=== TASK INSTRUCTIONS ===
Arrange the listing, starting at its first line and ending at the line containing "tap(401, 576)", as a two-column CSV headed input and output. Each row should hold the text posed under input and its reply under output, with each value in one quoted field and line breaks changed to spaces.

=== GIVEN RECORDS ===
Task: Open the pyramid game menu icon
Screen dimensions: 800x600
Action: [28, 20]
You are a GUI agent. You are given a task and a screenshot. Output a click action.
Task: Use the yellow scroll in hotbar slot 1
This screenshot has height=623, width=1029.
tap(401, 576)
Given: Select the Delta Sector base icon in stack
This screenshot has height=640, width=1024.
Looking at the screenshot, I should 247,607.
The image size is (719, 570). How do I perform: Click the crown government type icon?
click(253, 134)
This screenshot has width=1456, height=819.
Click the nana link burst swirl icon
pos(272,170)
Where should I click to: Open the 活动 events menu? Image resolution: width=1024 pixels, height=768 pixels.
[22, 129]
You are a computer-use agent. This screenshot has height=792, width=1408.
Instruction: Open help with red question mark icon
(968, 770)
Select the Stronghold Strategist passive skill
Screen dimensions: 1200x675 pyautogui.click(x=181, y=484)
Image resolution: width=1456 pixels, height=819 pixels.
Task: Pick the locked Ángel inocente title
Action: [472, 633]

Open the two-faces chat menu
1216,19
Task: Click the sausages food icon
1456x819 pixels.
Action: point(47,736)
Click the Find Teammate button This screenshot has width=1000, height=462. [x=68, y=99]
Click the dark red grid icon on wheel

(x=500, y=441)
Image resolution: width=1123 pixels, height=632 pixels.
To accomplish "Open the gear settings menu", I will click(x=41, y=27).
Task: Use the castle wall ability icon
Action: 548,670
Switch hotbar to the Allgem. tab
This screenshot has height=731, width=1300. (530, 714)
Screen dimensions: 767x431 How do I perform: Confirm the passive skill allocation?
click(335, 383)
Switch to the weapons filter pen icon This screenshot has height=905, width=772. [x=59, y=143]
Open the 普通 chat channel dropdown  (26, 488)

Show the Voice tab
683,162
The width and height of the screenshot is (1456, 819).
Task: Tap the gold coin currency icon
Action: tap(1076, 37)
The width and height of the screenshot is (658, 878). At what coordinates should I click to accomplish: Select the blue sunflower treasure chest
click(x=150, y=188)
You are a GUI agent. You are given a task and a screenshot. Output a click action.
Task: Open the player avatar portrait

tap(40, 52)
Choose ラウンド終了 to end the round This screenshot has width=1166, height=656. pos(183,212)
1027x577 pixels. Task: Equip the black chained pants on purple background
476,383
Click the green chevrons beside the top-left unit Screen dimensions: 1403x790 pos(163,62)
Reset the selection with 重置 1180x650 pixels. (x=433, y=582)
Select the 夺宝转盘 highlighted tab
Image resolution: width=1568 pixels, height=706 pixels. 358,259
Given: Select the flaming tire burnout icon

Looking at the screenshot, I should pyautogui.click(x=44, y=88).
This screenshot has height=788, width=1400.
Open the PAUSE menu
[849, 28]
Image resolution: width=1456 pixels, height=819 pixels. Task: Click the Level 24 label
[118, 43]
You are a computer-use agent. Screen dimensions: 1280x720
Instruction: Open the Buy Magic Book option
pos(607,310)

=== EXERCISE ANSWER ===
input,output
"Task: Open the pyramid game menu icon Screen dimensions: 800x600","Action: [28, 20]"
"You are a GUI agent. You are given a task and a screenshot. Output a click action. Task: Use the yellow scroll in hotbar slot 1 This screenshot has height=623, width=1029.","tap(401, 576)"